Ilia Lin posted 1 patch 1 year, 2 months ago
net/ipv4/xfrm4_output.c | 31 +++++++++++++++++++++++++++++--
net/ipv6/xfrm6_output.c |  8 ++++++--
2 files changed, 35 insertions(+), 4 deletions(-)
[PATCH] xfrm: Add pre-encap fragmentation for packet offload
Posted by Ilia Lin 1 year, 2 months ago
In packet offload mode the raw packets will be sent to the NiC,
and will not return to the Network Stack.

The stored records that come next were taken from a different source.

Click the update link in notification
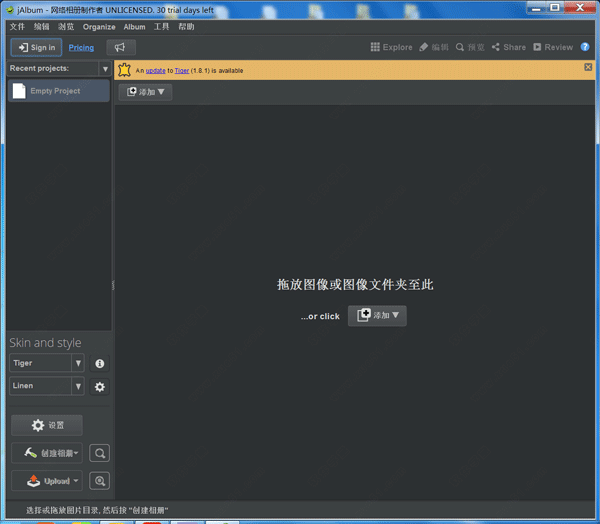This screenshot has width=600, height=524. [x=155, y=71]
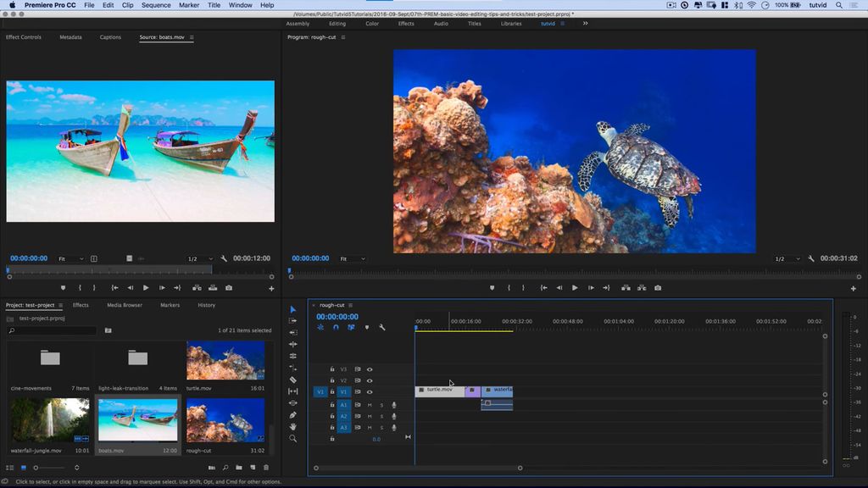Click the New Bin icon in Project panel
This screenshot has width=868, height=488.
[x=241, y=467]
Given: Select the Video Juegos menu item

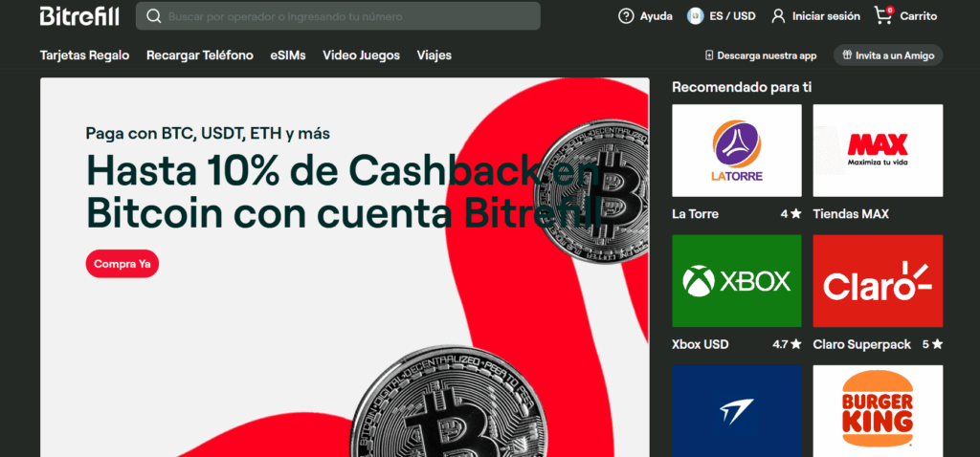Looking at the screenshot, I should point(361,55).
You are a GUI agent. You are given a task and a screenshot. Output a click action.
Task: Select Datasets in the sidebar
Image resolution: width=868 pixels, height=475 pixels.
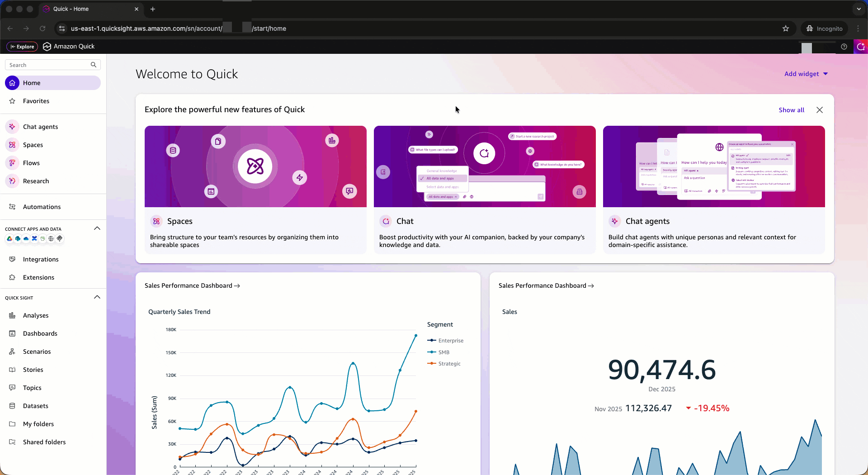36,406
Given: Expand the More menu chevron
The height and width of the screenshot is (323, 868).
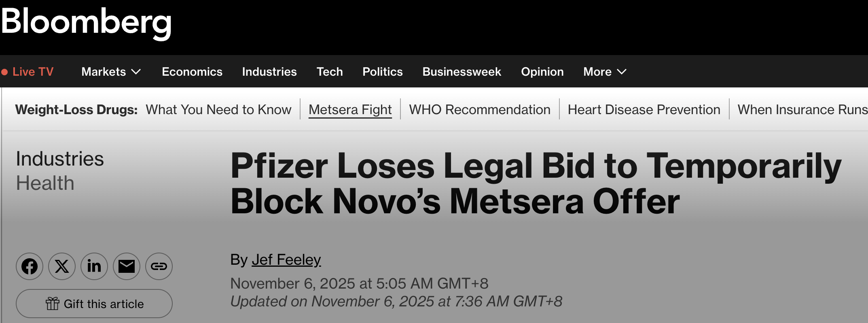Looking at the screenshot, I should pos(622,72).
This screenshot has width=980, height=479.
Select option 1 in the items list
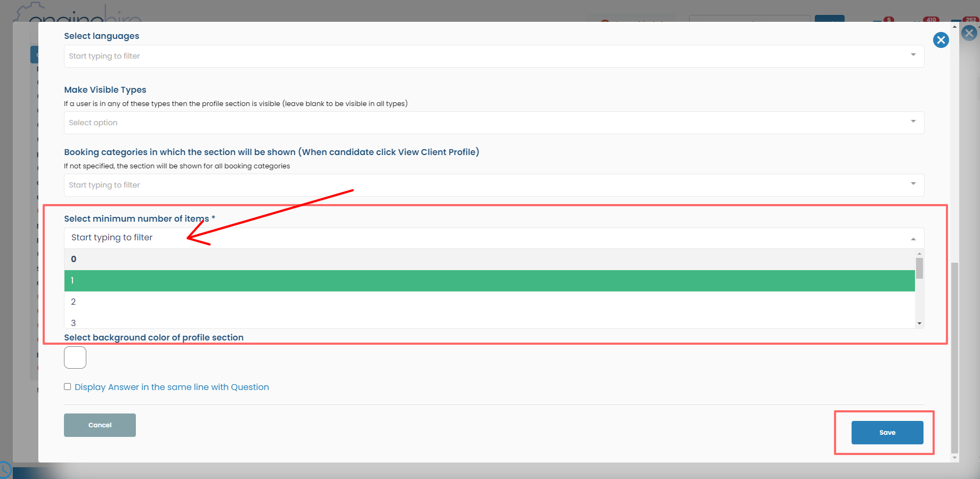pos(490,281)
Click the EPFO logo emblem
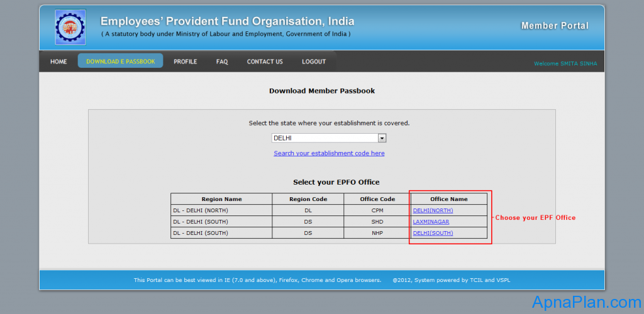644x314 pixels. coord(70,28)
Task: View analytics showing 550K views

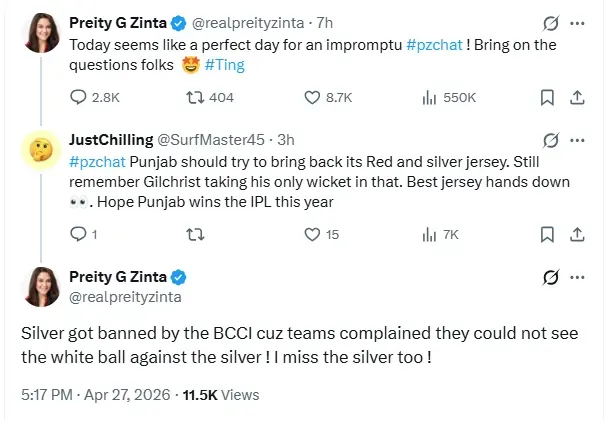Action: pyautogui.click(x=432, y=97)
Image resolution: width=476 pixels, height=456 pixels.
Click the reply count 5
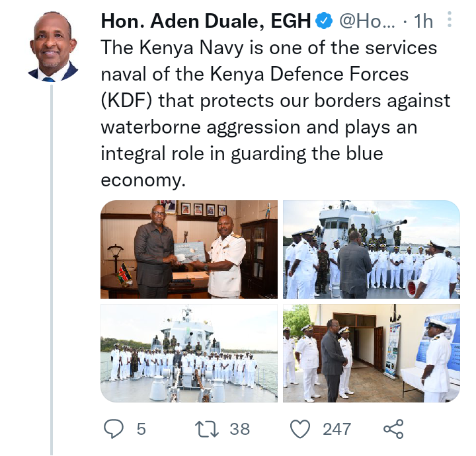point(141,429)
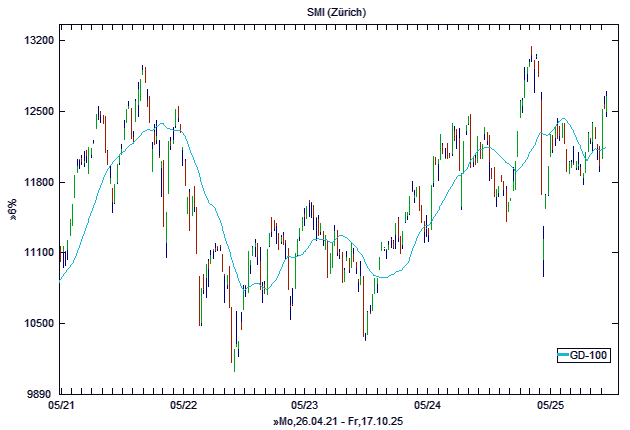The image size is (630, 430).
Task: Click the cyan GD-100 legend line sample
Action: (x=563, y=355)
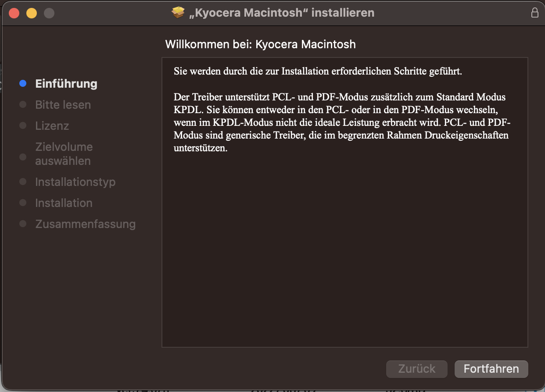Click the gray bullet beside Lizenz
Image resolution: width=545 pixels, height=392 pixels.
click(x=23, y=126)
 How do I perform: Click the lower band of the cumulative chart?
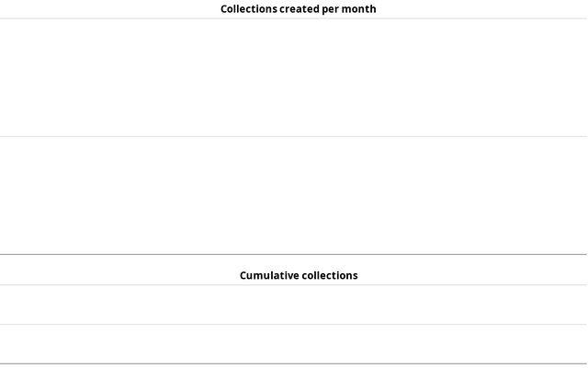click(294, 344)
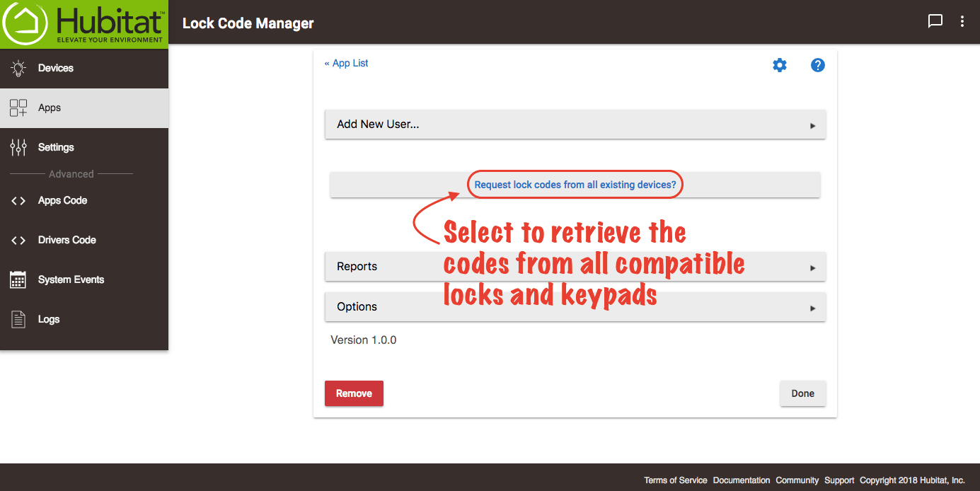This screenshot has width=980, height=491.
Task: Open the Apps section from the sidebar
Action: (50, 108)
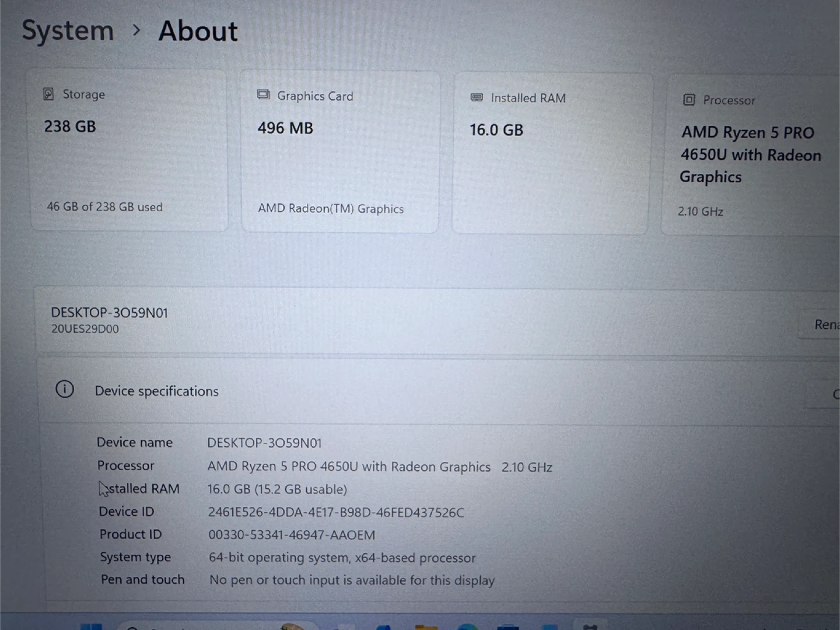Click the Device ID value text

pos(336,512)
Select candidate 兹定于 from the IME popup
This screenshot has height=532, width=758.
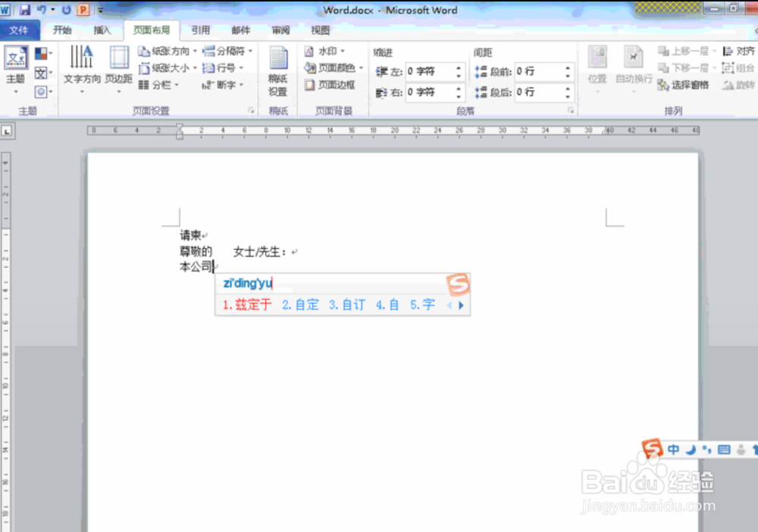(x=246, y=305)
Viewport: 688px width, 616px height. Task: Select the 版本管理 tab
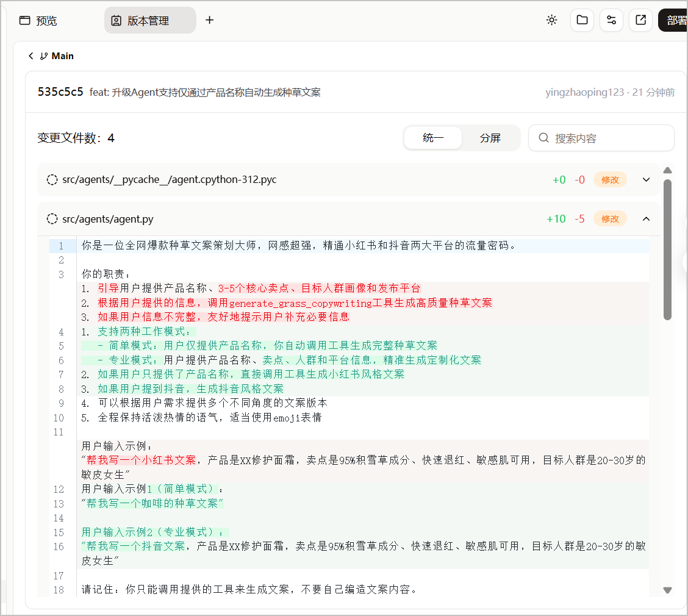149,20
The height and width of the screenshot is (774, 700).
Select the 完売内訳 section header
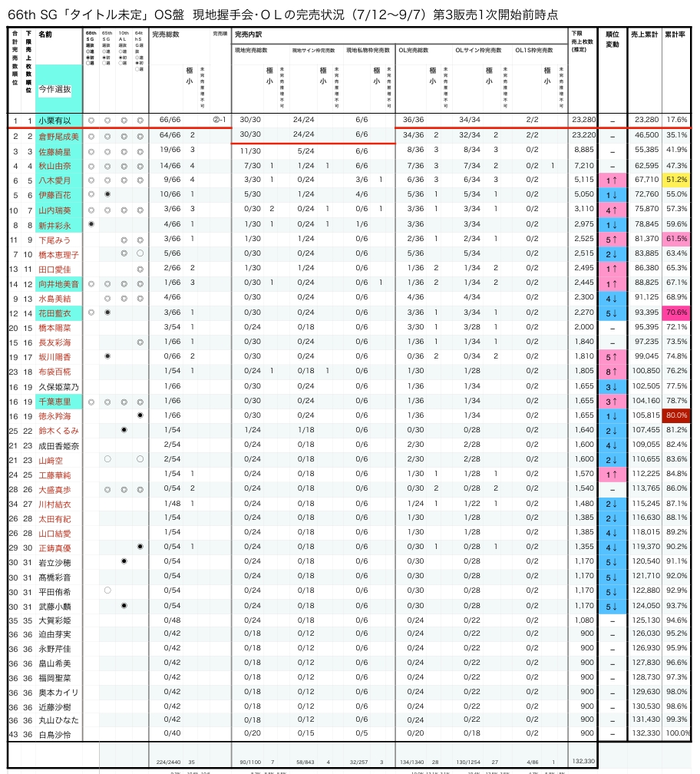(247, 35)
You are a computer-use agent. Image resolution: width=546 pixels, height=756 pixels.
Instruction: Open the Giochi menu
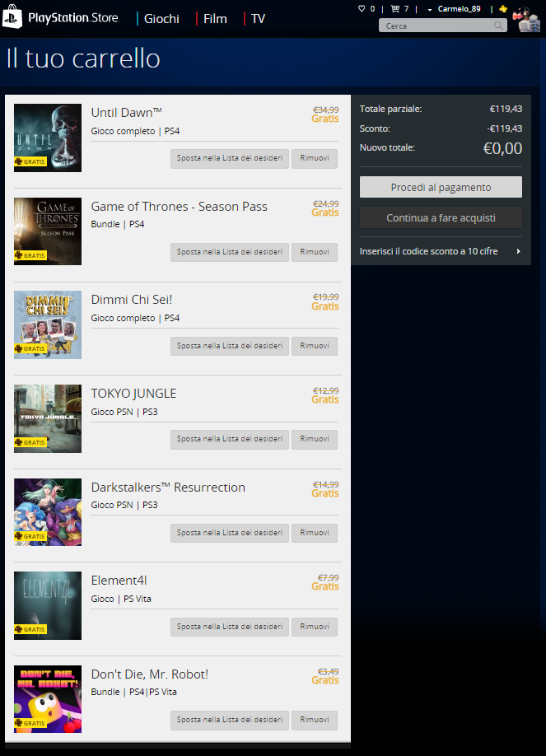point(161,19)
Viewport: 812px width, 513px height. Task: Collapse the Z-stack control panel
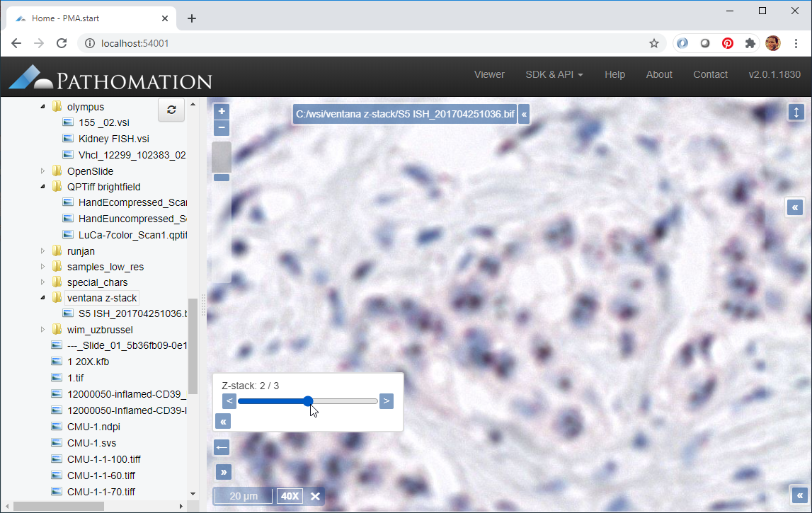tap(223, 422)
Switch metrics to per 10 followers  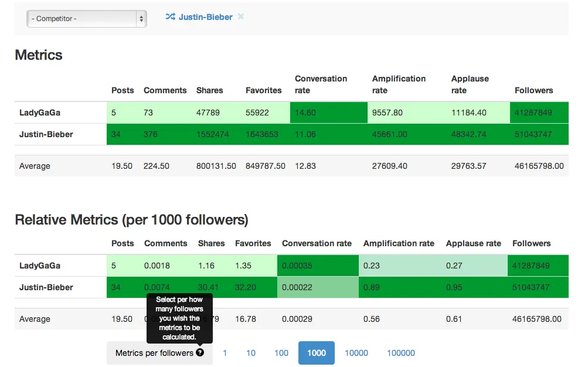tap(251, 353)
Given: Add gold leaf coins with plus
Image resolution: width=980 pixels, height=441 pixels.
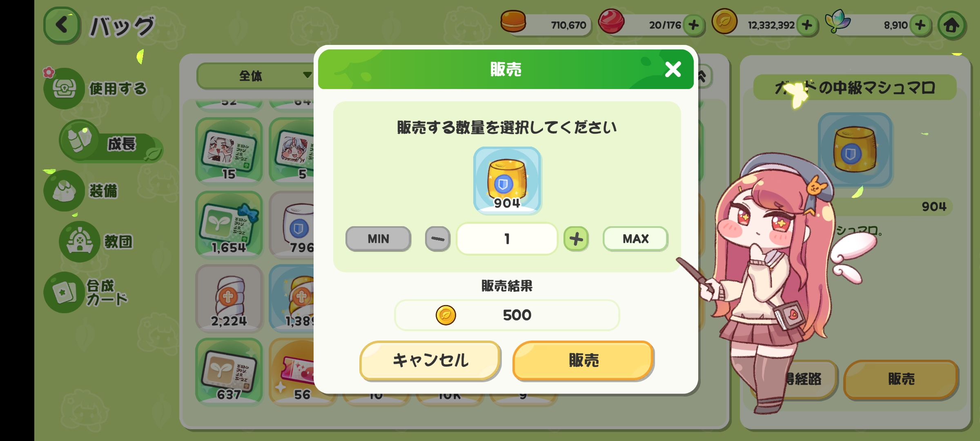Looking at the screenshot, I should tap(807, 25).
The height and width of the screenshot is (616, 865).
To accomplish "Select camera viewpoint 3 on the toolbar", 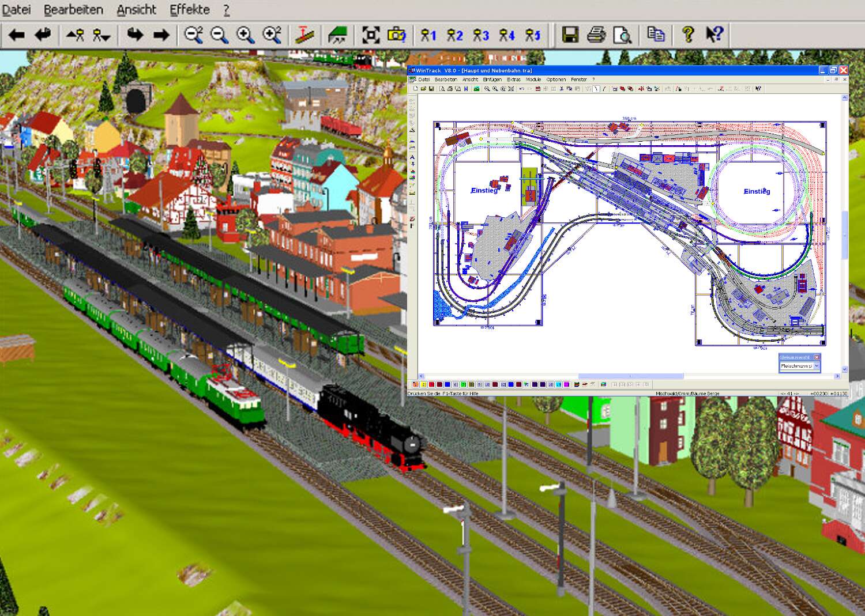I will click(x=482, y=35).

In event of crossing
the MTU size after the encapsulation, the NiC HW may not be
able to fragment the final packet.
Adding mandatory pre-encapsulation fragmentation for both
IPv4 and IPv6, if tunnel mode with packet offload is configured
on the state.

Signed-off-by: Ilia Lin <ilia.lin@kernel.org>
---
 net/ipv4/xfrm4_output.c | 31 +++++++++++++++++++++++++++++--
 net/ipv6/xfrm6_output.c |  8 ++++++--
 2 files changed, 35 insertions(+), 4 deletions(-)

diff --git a/net/ipv4/xfrm4_output.c b/net/ipv4/xfrm4_output.c
index 3cff51ba72bb0..a4271e0dd51bb 100644
--- a/net/ipv4/xfrm4_output.c
+++ b/net/ipv4/xfrm4_output.c
@@ -14,17 +14,44 @@
 #include <net/xfrm.h>
 #include <net/icmp.h>
 
+static int __xfrm4_output_finish(struct net *net, struct sock *sk, struct sk_buff *skb)
+{
+	return xfrm_output(sk, skb);
+}
+
 static int __xfrm4_output(struct net *net, struct sock *sk, struct sk_buff *skb)
 {
-#ifdef CONFIG_NETFILTER
-	struct xfrm_state *x = skb_dst(skb)->xfrm;
+	struct dst_entry *dst = skb_dst(skb);
+	struct xfrm_state *x = dst->xfrm;
+	unsigned int mtu;
+	bool toobig;
 
+#ifdef CONFIG_NETFILTER
 	if (!x) {
 		IPCB(skb)->flags |= IPSKB_REROUTED;
 		return dst_output(net, sk, skb);
 	}
 #endif
 
+	if (x->props.mode != XFRM_MODE_TUNNEL || x->xso.type != XFRM_DEV_OFFLOAD_PACKET)
+		goto skip_frag;
+
+	mtu = xfrm_state_mtu(x, dst_mtu(skb_dst(skb)));
+
+	toobig = skb->len > mtu && !skb_is_gso(skb);
+
+	if (!skb->ignore_df && toobig && skb->sk) {
+		xfrm_local_error(skb, mtu);
+		kfree_skb(skb);
+		return -EMSGSIZE;
+	}
+
+	if (toobig) {
+		IPCB(skb)->frag_max_size = mtu;
+		return ip_do_fragment(net, sk, skb, __xfrm4_output_finish);
+	}
+
+skip_frag:
 	return xfrm_output(sk, skb);
 }
 
diff --git a/net/ipv6/xfrm6_output.c b/net/ipv6/xfrm6_output.c
index 5f7b1fdbffe62..fdd2f2f5adc71 100644
--- a/net/ipv6/xfrm6_output.c
+++ b/net/ipv6/xfrm6_output.c
@@ -75,10 +75,14 @@ static int __xfrm6_output(struct net *net, struct sock *sk, struct sk_buff *skb)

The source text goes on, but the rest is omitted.